The absence of legislation regarding the protection of personal data poses a risk to the exercise of some of our fundamental rights enshrined in the National Constitution of Paraguay, and is a direct consequence of the lack of knowledge and experience on the protection of personal data among state institutions. A clear example of the risks associated to this absence of legislation is the implementation of new technology without considering a legal framework based on human rights standards, such as the use of surveillance software and infrastructure against journalists conducting an investigation considered to be detrimental to the Armed Forces; the unconstitutional bill proposing an indiscriminate collection of biometric data from those purchasing a SIM card; the enactment of ‘patch laws’ (such as the “Anti-spam law”) aiming to solve only specific issues out of the many problematic consequences arising from the abuses in the dissemination of personal data; or the installation of biometric facial recognition cameras in public spaces without carrying out studies about the proportionality of the measure’s potential harms compared to its alleged benefits. All these examples are proof of the extent to which the protection of personal data in Paraguay is far from adequate, allowing the violation of some constitutional rights and guarantees such as the Right to privacy (NC, Art. 33) and the Inviolability of private communications (NC, Art. 36).

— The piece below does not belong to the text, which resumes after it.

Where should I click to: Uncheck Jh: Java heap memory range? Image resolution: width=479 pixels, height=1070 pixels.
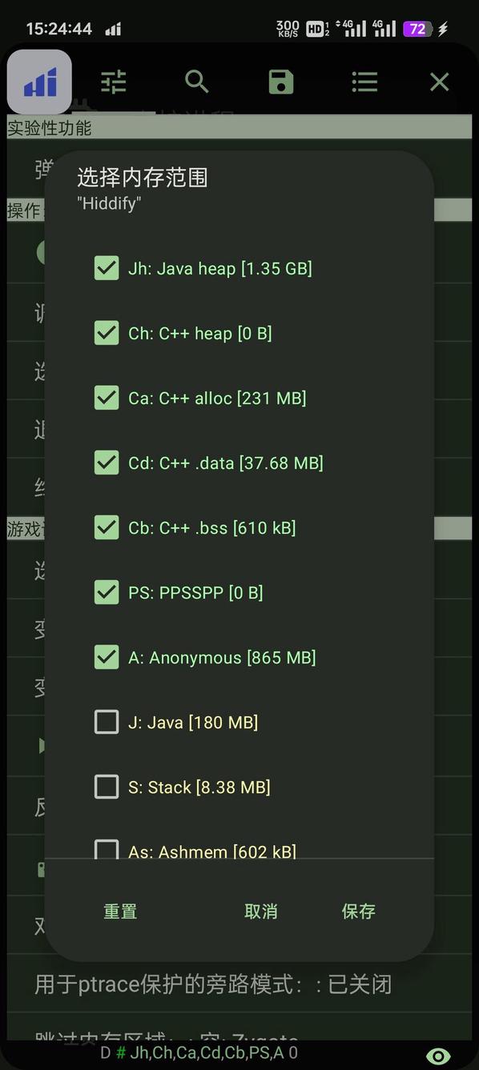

Taking into account the exponential growth of technology, we deem it necessary for future legal professionals to be trained in these matters from the perspective of the protection of the fundamental rights of all members of society.
Within this context, the clinic aims to promote human rights in digital environments and highlight the need to reinforce a human rights perspective in the implementation of technology, while providing legal practice in this area of law. After evaluating the applications received, 10 male and female law students have been admitted to be part of this initiative, implemented within the framework of the University Extension programs. The clinic schedule will be developed in two stages: 1. Student training 2. Research work.
The first stage will consist of the deployment of the “Human Rights, Technology and Internet” program, which aims to deepen knowledge on the subject, allowing a more appropriate analysis of power relations and technology, based on rights. The program has 6 units:
- Right to Privacy
- Self-determination regarding information
- Cybersecurity and cybercrime
- Right to Freedom of Expression
- Access to knowledge in digital environments
- Gender and Technology.
The second stage will consist of the analysis and discussion of actual cases, followed by the posing of legal problems and litigation strategies. It will be submitted in the form of a research paper that will later be published on the TEDIC communication channels.